The end of password authentication?

[cheeto]

Hey guys,

I've read that Yahoo is trying to adopt a new 2 step authentication process.

As a Yahoo user, I find it relativity annoying.

Could this be the beginning of the end for Passwords as we know it?

Take a look:

http://www.theverge.com/2015/3/15/8219529/yahoo-on-demand-passwords-and-end-to-end-email-sxsw-2015

[Rkiver]

You say it like two factor is a bad thing. Anything that encourages the average user to improve their security can only be a good thing.

[cheeto]

Frankly the average user has become comfortable just using 2 or 3 passwords these days. (I know, lazy and insecure)

Adding an additional step may not be in the interest of all.

side note, what will happen to captive portals that require credentials in order to access? (like Evil portal)

Anyway, I wouldn't be surprised if other sites follow suit.

My bank requires that I access with a digital token. That's not very convenient to have to carry a token everywhere you go.

I think this new process will be a hard sell.

[cooper]

My bank lets me view my banking info via a simple username/password prompt, but when you want to change anything (transfer funds etc) they text you a random 6-digit code which you need to provide on the website. Works great.

They also have an app. Here that specific device is first authorized by you to work with your account (requiring another 6-digit code).
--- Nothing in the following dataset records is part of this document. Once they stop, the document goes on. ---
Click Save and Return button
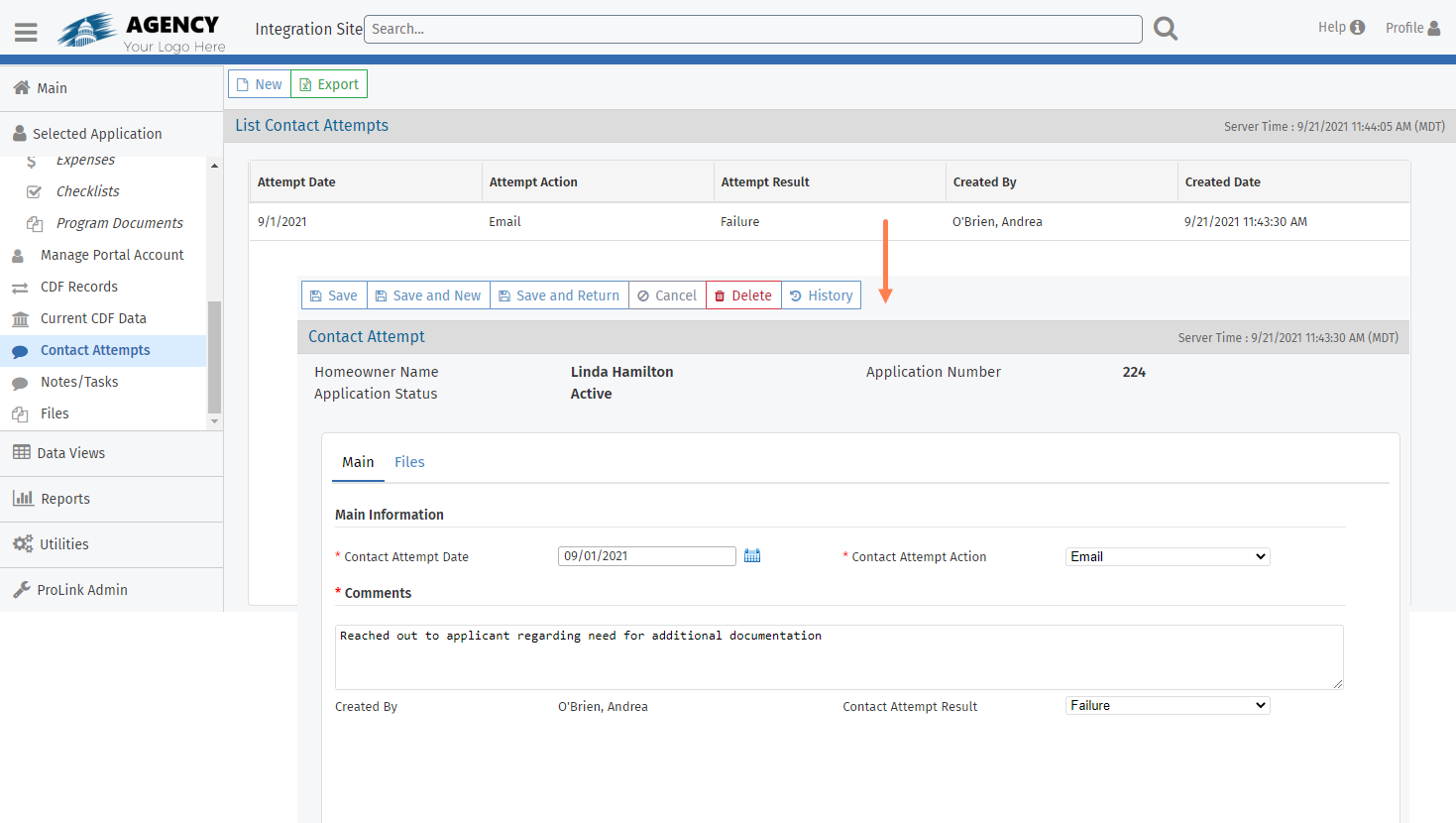This screenshot has height=823, width=1456. [x=559, y=295]
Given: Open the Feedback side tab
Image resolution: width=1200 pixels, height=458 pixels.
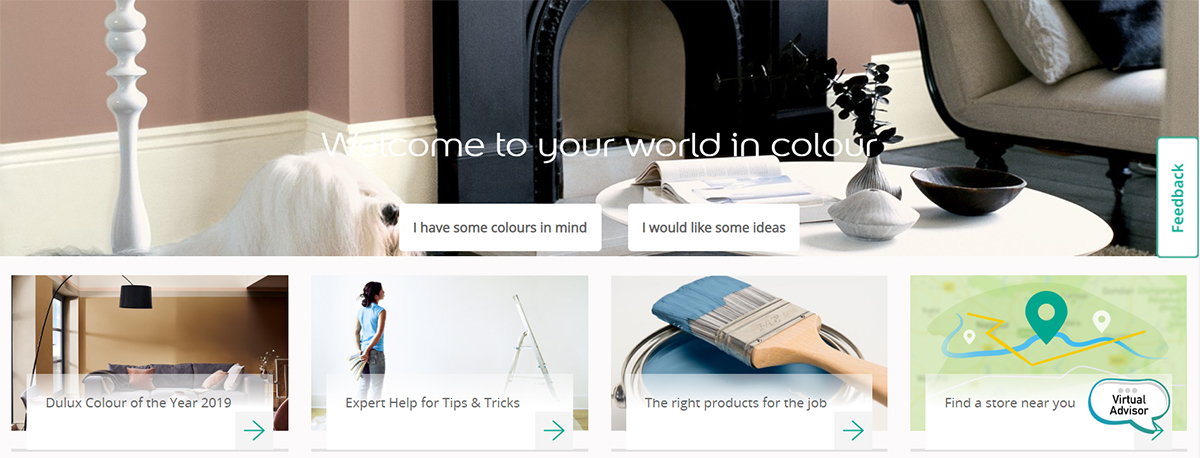Looking at the screenshot, I should [x=1178, y=197].
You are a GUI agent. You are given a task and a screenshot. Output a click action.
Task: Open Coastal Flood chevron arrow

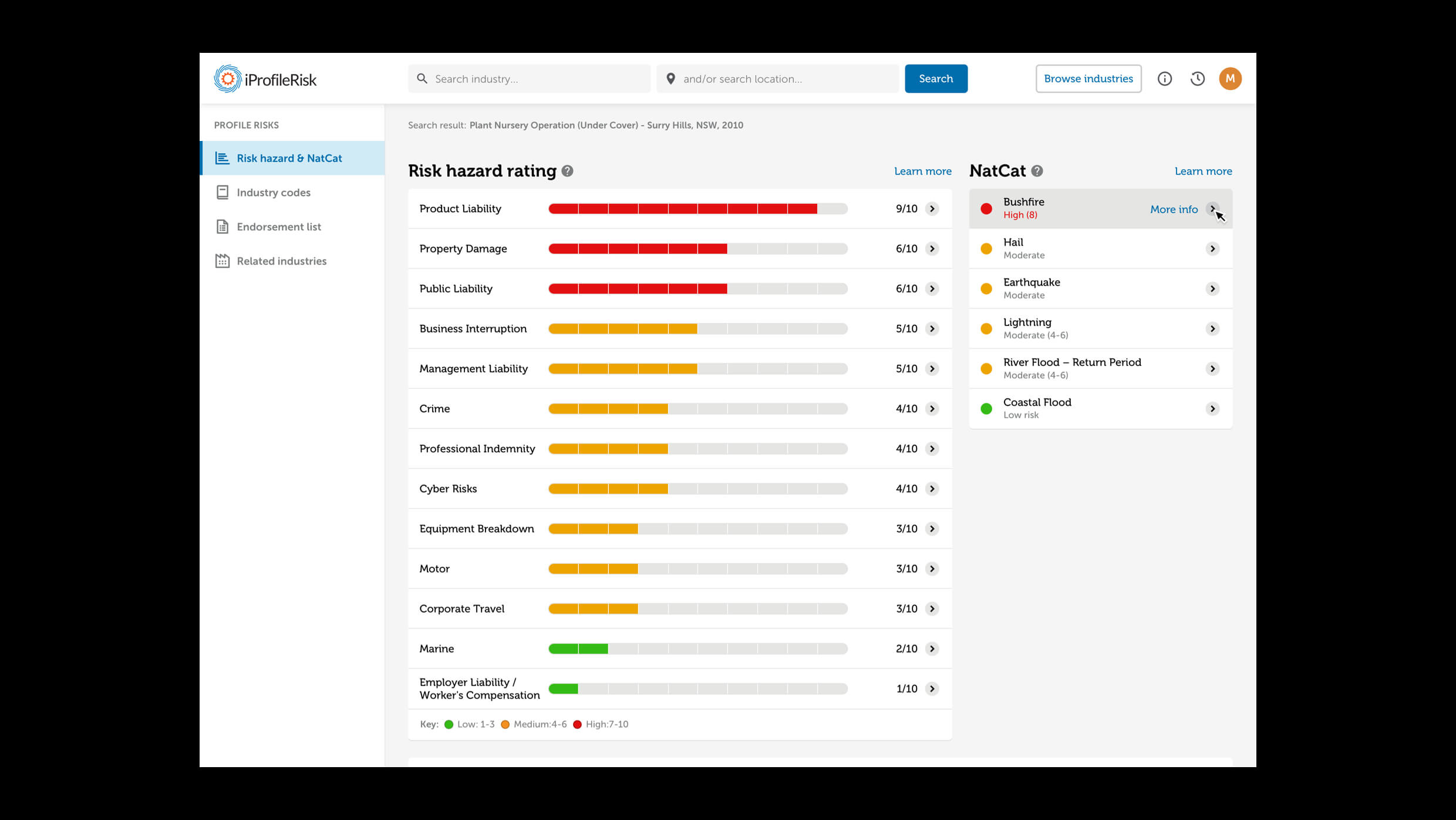pyautogui.click(x=1212, y=409)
You need to set a 5-digit code to start the app and repeat that 5-digit code for any change (transfer..) you make through it. If anything, this would be the weak spot as I would've expected them to text another 6-digit code here and ask you to enter it. On the one hand the code should arrive on the same device, so what are you trying to prove? On the other you could be using this app from a tablet in which case the text could provide further proof you're you. Finally, if anything that 5-digit change code for the app should be something different from the one to start the app, but I'm guessing people felt that was too complicated.

I've got passwordless authentication set up pretty much everywhere so at least the problem of using shitty weak passwords isn't one of mine.

[i8igmac]

Years ago Traffic was 100% insecure ... all your data was viewable by anyone on the wire capable...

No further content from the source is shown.